Des nouvelles plutôt rassurantes sont toutefois venues d'Asie ces derniers jours. Là-bas, c'est le sous-variant XBB, un descendant de BA.2, qui inquiétait. Vraisemblablement doté lui aussi de très bonnes capacités d'échappement immunitaire, il a provoqué une nouvelle hausse des contaminations à Singapour. Mais celle-ci vient finalement d'atteindre son pic - plus rapidement que ne l'anticipaient les observateurs. "Beaucoup s'attendaient à une vague supérieure à celle causée par BA.5, mais une application forte des mesures non pharmaceutiques (des gestes barrières, NDLR) et un bon niveau de rappel vaccinal ont certainement contribué à en limiter l'ampleur", s'est réjoui sur Twitter Eric Topol, un scientifique américain très écouté.
Néanmoins, l'émergence de très nombreux sous-variants quasiment au même moment à différents endroits de la planète pourrait encore nous réserver à l'avenir quelques surprises. "Pour l'instant, ils circulent plutôt dans des zones géographiques assez différentes, mais ils pourraient très bien se diffuser plus largement", constate T. Ryan Gregory.

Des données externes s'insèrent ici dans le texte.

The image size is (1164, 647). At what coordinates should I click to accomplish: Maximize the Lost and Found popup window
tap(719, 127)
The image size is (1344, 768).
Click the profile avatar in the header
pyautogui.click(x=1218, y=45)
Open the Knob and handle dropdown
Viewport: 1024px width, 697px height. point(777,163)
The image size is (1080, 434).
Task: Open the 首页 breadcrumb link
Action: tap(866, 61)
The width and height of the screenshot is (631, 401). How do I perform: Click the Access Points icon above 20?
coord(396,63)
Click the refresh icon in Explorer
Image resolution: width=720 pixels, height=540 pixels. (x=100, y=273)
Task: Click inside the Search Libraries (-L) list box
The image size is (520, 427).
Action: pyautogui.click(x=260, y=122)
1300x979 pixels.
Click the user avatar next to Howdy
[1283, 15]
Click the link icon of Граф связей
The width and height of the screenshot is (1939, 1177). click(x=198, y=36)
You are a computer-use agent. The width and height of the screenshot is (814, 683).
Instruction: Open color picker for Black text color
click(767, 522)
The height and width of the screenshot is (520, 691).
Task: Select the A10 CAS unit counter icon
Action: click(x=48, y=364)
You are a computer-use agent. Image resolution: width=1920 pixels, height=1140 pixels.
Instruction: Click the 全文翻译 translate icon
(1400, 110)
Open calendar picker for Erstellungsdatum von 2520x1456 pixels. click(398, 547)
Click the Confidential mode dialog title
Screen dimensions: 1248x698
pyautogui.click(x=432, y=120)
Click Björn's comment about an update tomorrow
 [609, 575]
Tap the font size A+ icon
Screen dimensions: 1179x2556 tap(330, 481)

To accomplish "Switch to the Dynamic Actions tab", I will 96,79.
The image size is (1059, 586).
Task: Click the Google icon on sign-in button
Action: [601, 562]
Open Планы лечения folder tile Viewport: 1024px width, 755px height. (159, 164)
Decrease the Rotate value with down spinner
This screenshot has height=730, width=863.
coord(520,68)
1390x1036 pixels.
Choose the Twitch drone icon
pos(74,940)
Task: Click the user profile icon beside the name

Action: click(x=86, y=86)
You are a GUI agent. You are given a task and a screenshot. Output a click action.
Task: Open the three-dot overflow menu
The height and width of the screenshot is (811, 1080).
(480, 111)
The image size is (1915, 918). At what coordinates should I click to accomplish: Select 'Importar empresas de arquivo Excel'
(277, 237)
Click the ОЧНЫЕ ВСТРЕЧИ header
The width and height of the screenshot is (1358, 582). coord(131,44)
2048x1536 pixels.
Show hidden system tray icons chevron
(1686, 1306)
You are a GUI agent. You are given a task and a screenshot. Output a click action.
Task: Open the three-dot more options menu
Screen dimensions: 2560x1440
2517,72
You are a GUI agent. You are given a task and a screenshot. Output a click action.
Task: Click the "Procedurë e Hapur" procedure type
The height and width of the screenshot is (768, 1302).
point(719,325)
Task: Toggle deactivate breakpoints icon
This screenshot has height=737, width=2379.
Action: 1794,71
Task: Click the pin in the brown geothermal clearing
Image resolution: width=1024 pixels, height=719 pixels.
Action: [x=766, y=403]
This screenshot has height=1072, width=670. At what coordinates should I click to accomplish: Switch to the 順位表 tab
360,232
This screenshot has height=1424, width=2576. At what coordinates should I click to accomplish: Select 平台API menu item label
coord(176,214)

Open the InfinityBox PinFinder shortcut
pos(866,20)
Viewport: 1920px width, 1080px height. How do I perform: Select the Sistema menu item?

Quelles en seraient les conséquences ? "Si nous avons de la co-circulation, c'est-à-dire la circulation de plusieurs variants au même endroit, il sera encore plus difficile d'anticiper les évolutions de l'épidémie, car le danger pourra venir de multiples sources génétiques", imagine Mircea Sofonea. Une chose est sûre, nous sommes encore loin d'une phase où nous vivrions avec un virus devenu endémique, comme le prédisaient certains voilà encore quelques mois. Une des principales caractéristiques de l'endémicité d'un virus est en effet son caractère prévisible. Tout le contraire de la situation actuelle.